ChromaDex’s Vitamin B3 patent was held to be invalid for lack of patentability under Section 101 of the Patent Act. The court’s decision was largely based on the “isolation” theory of patent infringement. The court found that ChromaDex’s claimed invention was not “isolated” from prior uses or disclosures of Nicotinamide riboside (NR). Nicotinamide riboside (NR) is a form of vitamin B3 that is naturally present in cow’s milk.  The court also held that the claimed invention was merely the natural result of a natural process and was not patentable under Section 101 of the Patent Act. U.S. Patent No. 8,197,807 is titled “Nicotinamide riboside kinase compositions and methods for using the same.”. The invention covers a composition containing isolated NR that results in increased biosynthesis of the coenzyme nicotinamide adenine dinucleotide (NAD+) upon oral administration.

What does this mean for the future of CAFC Cases?
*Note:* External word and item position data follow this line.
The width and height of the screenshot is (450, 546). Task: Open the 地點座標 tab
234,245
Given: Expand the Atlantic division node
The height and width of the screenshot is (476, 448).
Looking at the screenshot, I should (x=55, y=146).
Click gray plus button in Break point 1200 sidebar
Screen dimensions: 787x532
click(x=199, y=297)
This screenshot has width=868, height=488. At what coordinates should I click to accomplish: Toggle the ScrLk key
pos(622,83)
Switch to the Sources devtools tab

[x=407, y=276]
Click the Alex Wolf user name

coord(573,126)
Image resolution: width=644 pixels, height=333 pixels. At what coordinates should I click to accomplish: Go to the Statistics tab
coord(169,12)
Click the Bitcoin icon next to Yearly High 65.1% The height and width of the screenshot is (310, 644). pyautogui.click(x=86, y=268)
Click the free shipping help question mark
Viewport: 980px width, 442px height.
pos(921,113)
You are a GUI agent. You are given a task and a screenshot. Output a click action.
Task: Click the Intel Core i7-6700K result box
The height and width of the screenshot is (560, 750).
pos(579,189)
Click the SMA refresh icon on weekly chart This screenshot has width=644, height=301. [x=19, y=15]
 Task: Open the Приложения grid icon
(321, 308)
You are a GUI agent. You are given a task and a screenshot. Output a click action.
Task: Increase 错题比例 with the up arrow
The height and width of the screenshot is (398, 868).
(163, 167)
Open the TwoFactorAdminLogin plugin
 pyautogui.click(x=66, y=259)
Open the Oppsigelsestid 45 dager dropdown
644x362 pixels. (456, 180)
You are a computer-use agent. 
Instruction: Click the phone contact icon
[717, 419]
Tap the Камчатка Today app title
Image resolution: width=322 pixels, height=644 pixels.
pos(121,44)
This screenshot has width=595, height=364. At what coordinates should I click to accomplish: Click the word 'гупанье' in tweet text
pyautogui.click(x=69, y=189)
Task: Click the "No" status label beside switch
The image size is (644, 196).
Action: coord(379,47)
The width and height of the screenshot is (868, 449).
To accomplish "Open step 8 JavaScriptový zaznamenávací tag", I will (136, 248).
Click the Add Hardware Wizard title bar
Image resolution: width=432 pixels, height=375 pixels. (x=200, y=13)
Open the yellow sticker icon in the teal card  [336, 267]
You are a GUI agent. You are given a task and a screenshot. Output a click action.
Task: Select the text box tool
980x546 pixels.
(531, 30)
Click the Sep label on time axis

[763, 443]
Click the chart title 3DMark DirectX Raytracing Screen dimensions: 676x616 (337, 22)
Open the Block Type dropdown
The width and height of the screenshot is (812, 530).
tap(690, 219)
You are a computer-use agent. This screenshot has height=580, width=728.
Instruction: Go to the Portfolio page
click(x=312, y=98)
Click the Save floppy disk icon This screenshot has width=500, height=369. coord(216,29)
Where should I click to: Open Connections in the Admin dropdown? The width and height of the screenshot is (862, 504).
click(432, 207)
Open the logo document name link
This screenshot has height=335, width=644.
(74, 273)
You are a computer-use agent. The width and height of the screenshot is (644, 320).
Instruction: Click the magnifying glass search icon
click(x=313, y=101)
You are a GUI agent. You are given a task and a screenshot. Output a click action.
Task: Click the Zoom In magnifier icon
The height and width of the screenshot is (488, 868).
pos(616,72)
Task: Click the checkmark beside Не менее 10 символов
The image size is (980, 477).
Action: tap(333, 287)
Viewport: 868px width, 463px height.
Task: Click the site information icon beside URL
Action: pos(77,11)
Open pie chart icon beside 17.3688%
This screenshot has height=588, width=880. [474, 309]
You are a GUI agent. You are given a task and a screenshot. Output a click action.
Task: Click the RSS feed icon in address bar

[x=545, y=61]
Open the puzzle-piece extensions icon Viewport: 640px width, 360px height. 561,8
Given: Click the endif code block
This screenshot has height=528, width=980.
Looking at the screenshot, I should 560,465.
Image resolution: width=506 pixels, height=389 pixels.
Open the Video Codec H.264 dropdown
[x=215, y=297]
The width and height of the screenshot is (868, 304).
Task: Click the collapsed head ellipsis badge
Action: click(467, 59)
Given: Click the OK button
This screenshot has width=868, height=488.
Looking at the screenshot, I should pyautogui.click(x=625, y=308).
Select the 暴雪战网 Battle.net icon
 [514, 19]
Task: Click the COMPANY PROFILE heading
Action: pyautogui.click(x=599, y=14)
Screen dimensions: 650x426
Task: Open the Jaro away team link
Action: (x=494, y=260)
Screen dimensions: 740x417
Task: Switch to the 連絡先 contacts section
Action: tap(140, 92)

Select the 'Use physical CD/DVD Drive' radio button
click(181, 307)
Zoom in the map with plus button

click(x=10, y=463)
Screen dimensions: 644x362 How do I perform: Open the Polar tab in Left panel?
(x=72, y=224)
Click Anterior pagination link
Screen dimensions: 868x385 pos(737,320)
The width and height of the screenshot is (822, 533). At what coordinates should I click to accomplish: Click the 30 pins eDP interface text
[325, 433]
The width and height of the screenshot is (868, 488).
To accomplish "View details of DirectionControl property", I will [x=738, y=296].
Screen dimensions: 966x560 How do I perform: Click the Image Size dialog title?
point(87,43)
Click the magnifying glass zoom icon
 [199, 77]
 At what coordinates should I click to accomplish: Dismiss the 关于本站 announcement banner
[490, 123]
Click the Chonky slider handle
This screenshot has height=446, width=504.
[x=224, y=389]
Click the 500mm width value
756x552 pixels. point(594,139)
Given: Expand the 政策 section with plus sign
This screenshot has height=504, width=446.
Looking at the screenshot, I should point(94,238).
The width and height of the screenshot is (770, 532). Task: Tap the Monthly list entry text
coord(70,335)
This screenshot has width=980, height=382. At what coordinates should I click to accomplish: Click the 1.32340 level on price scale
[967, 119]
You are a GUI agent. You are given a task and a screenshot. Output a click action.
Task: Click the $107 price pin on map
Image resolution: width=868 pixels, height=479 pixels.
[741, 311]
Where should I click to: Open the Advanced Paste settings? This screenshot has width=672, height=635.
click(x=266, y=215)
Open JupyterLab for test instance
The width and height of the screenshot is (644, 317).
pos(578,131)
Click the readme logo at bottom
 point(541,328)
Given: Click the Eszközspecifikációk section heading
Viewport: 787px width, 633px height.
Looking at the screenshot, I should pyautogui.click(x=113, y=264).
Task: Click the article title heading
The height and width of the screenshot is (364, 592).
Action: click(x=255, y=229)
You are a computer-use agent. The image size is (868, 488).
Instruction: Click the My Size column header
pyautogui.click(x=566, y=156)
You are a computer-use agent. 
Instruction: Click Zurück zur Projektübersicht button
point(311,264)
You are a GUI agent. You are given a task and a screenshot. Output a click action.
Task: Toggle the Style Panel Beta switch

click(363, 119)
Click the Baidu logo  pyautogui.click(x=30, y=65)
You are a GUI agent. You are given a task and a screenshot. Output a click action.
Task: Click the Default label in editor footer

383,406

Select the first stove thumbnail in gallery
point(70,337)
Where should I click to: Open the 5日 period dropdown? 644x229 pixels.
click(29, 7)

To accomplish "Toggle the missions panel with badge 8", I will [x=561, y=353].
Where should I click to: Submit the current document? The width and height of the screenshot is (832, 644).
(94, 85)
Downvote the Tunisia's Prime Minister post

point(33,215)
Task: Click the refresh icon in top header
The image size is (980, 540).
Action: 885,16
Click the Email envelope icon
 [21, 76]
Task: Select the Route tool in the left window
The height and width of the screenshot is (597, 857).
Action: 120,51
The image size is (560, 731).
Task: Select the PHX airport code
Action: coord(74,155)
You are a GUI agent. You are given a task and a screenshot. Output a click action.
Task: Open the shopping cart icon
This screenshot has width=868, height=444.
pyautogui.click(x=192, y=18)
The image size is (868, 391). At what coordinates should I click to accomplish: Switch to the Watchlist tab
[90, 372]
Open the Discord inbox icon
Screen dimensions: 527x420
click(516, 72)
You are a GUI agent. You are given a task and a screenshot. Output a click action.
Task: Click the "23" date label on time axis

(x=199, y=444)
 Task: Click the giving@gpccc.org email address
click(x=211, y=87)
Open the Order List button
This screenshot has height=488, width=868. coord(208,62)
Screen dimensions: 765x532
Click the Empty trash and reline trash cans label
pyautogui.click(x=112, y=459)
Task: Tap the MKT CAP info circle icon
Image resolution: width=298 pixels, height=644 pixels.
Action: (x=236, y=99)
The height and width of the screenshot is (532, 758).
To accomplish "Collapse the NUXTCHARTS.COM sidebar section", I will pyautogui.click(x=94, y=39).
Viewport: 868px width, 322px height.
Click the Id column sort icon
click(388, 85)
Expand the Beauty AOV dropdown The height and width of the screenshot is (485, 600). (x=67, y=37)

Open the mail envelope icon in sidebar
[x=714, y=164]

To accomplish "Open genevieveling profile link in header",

This case is noteworthy as it marks the first time that the CAFC has considered the “isolation” theory of patent infringement in a case involving Vitamin B3. This case could also be used to shape future decisions in CAFC cases as the court considers the “isolation” theory of patent infringement. Companies should be conscious that the CAFC is eager to consider the “isolation” theory of patent infringement when evaluating the validity of claimed inventions under Section 101 of the Patent Act.

What is the final say?

The CAFC’s decision in the ChromaDex case serves as an important reminder of the importance of ensuring that claimed inventions meet the requirements for patentability under Section 101 of the Patent Act. ChromaDex’s patent was found to be invalid for lack of patentability under Section 101 based on the “isolation” theory of patent infringement. Going forward, companies should be aware that the CAFC will consider the “isolation” theory when evaluating cases involving Vitamin B3. Additionally, companies should ensure that claimed inventions meet the requirements for patentability under Section 101 of the Patent Act to avoid similar results.